WHAT IS EXPECTED:
What is the number of lines in the data below that contain "will"? Answer with that number and no other words.

TASK INPUTS:
____

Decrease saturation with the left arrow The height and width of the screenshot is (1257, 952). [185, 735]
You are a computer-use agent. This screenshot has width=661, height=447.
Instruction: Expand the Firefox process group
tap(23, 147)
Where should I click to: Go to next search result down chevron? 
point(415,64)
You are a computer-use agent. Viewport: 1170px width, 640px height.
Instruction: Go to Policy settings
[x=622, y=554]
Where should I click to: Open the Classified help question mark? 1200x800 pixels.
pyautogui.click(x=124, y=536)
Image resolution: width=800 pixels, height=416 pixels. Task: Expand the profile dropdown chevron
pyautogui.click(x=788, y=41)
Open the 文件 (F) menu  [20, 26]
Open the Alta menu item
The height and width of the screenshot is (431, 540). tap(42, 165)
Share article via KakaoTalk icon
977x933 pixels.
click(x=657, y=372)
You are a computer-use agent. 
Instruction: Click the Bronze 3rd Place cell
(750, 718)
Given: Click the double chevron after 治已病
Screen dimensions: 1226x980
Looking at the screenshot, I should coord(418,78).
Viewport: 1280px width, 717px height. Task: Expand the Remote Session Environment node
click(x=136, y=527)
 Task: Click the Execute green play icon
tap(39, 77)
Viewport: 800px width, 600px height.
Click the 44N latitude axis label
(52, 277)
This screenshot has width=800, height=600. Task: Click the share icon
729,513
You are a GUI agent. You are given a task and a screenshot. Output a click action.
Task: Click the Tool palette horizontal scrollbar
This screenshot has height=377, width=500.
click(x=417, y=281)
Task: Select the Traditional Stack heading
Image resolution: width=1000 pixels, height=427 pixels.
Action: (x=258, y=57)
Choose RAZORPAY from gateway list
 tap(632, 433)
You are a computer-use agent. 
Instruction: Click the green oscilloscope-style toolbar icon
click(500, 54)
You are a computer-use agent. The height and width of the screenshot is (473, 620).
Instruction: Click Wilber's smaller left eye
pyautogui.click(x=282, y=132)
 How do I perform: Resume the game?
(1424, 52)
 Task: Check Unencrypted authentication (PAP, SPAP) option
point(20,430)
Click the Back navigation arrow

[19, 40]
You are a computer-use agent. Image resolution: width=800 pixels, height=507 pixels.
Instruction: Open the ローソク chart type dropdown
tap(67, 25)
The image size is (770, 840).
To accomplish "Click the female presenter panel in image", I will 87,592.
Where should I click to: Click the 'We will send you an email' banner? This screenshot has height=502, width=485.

____

ANSWER BOX:
2